To help identify vulnerable systems, both Rapid7 and Zscaler are offering free online tools which will review a user's system for the presence of vulnerable Java code. Zscaler also offers a guide to disabling Java in Chrome, Firefox, and Internet Explorer. While the vulnerability affects Windows, Apple OS X, and Linux systems, most Mac users will be protected, since Java 6--not Java 7--is installed on OS X by default, although Java 7 can be added manually.
Oracle releases patches on a quarterly cycle, and its next bug fix isn't due until October. But DeepEnd Research Tuesday began offering its own patch for the vulnerability, though it must be requested directly from the company, which said it's restricting distribution "not to preserve the code but limit it to IT administrators and developers who can test and decide if they want to deploy." In other words, it's a temporary fix, and may break existing systems. "We do not want to push/offer it to 3 billion end Java users, it wasn't tested in all the possible scenarios and systems," said DiMino and Parkour in a blog post.
In addition, DeepEnd said it will share a "commented and stripped-down version of the exploit source, to be run from the command line with a security manager enabled," as well as a copy of the original zero-day attack HTML page--including JavaScript, the Java applet, a copy of the Poison Ivy RAT, and pcap--upon request, provided requesters offer a valid reason for seeing the proof-of-concept (PoC) code.
Whoever built this zero-day attack was extremely skilled in Java programming. "At this moment exploiting [these] vulnerabilities is not hard, in fact the PoC that was released is almost a fully working exploit and with a just few changes, setting a different payload instead of popping up a calculator, you have everything you need," Guillardoy told Threatpost. "However finding these vulnerabilities and [using] them in a useful way is a much harder task that requires a wide knowledge of the Java JDK/JRE codebase and deep understanding of the Java security architecture."
But FireEye's initial disclosure of the zero-day attack, followed by detailed analyses from other researchers, has led to criticism that the exploit was irresponsibly disclosed. "The Java 0day activity that we have been monitoring and preventing for almost the past week has been irresponsibly reported on other blogs, with early posts publicly linking to known sites serving the 0day," said Kurt Baumgartner, a security researcher at Kaspersky Lab, in a blog post.
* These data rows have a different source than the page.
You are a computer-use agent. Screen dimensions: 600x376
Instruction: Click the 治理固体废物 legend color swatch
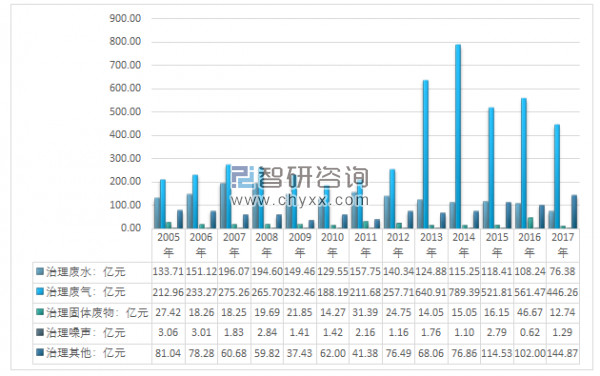coord(39,312)
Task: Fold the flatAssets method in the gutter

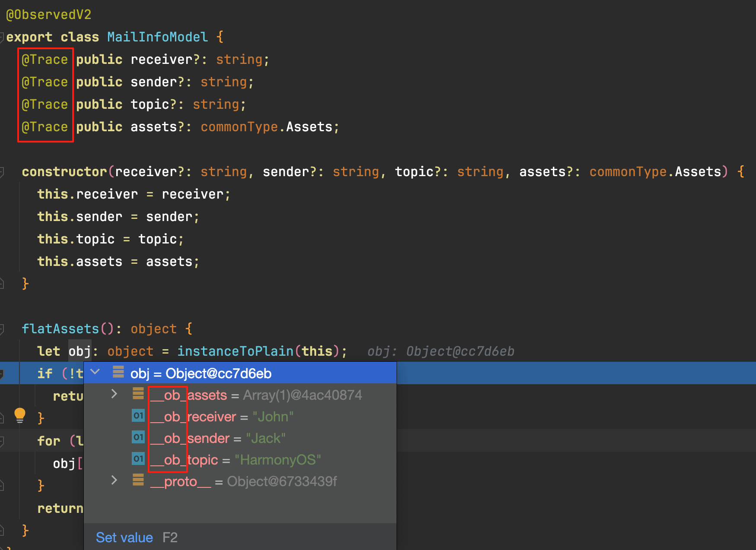Action: pyautogui.click(x=2, y=329)
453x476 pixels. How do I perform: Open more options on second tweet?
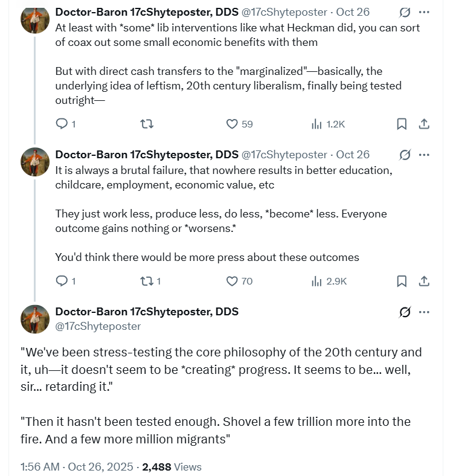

"Would you encourage folks to walk down a mugger's dark alley with no protection or would you work to communicate the muggers' whereabouts to the right folks and work on lighting the alley or giving better directions? Would you provide muggers with some new weapons that they haven't considered? The efforts this time around seem misplaced," he said.
On the other hand, the bug was already being actively exploited by attackers, and researchers reported that numerous antivirus tools--including from McAfee and Symantec--weren't spotting or stopping the threat. Accordingly, did Kaspersky err by spotting the vulnerability, but failing to disclose it publicly?